Kapal Tidak Sesuai Spesifikasi, Pembayaran Tidak Sepadan dengan Progres
JPU Deypend Tommy Sibuea menyatakan hasil penyidikan menemukan penyimpangan serius dalam pelaksanaan proyek. “Hasil penyidikan menemukan bahwa realisasi pembangunan kapal tidak sesuai spesifikasi, progres fisik jauh dari ketentuan kontrak. Pembayaran yang dilakukan tidak sebanding dengan kemajuan pekerjaan,” kata Deypend di Ruang Cakra 8 PN Medan, Kamis (12/3/2026). Akibatnya, negara juga menanggung kerugian perekonomian sedikitnya Rp 23,03 miliar per tahun karena kapal tidak selesai dibangun dan tidak dapat dimanfaatkan.

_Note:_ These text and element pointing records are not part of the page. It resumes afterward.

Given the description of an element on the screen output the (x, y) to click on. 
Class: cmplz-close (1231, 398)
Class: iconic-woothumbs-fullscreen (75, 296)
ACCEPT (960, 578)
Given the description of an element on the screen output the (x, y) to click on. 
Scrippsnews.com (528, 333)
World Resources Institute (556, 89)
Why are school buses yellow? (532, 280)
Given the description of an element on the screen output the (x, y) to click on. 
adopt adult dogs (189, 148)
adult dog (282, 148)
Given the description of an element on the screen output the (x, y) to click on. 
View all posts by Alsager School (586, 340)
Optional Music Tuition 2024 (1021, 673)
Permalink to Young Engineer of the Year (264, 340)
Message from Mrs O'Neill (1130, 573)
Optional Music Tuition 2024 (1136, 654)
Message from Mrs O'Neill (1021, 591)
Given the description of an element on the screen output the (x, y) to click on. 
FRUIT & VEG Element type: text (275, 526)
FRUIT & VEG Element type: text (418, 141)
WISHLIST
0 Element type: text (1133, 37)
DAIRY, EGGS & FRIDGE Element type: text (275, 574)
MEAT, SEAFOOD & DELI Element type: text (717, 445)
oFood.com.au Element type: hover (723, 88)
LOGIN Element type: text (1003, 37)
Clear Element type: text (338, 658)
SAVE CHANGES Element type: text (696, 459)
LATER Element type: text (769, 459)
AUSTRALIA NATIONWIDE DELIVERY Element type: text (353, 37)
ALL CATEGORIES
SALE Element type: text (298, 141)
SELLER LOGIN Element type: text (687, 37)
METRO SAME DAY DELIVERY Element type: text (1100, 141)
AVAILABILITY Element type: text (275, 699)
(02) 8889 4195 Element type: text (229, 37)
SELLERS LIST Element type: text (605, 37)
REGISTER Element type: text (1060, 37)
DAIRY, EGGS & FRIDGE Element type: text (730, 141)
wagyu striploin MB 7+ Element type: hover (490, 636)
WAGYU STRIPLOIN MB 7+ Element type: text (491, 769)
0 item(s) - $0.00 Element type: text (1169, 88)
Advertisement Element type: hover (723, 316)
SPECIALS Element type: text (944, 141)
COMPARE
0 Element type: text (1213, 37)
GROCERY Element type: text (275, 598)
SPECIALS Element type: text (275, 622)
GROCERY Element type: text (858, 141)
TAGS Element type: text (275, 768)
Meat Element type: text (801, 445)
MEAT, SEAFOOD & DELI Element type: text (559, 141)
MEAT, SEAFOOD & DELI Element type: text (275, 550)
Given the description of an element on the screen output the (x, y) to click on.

Dua Terdakwa Akan Ajukan Eksepsi, Sidang Ditunda Dua Pekan
Usai mendengar dakwaan, hanya Rudy Sunaryadi yang tidak mengajukan eksepsi terhadap dakwaan JPU. Dua terdakwa lainnya, Hosadi Apriza dan Bambang Soendjaswono, menyatakan akan mengajukan eksepsi pada sidang berikutnya. Hakim Ketua Cipto Hosari Nababan menunda persidangan selama dua pekan dengan agenda mendengar eksepsi dari kedua terdakwa tersebut.
Ketiga Terdakwa Dijerat Pasal Berlapis UU Tipikor
Atas perbuatannya, ketiga terdakwa dijerat Pasal 2 ayat (1) subsidair Pasal 3 jo Pasal 18 Undang-Undang Nomor 31 Tahun 1999 tentang Pemberantasan Tindak Pidana Korupsi sebagaimana diubah dengan Undang-Undang Nomor 20 Tahun 2001, jo Pasal 55 ayat (1) ke-1 KUHP. Pasal tersebut mengancam pelaku dengan pidana penjara seumur hidup atau paling singkat empat tahun dan paling lama dua puluh tahun. Selain pidana badan, terdakwa juga dapat dikenai pidana denda.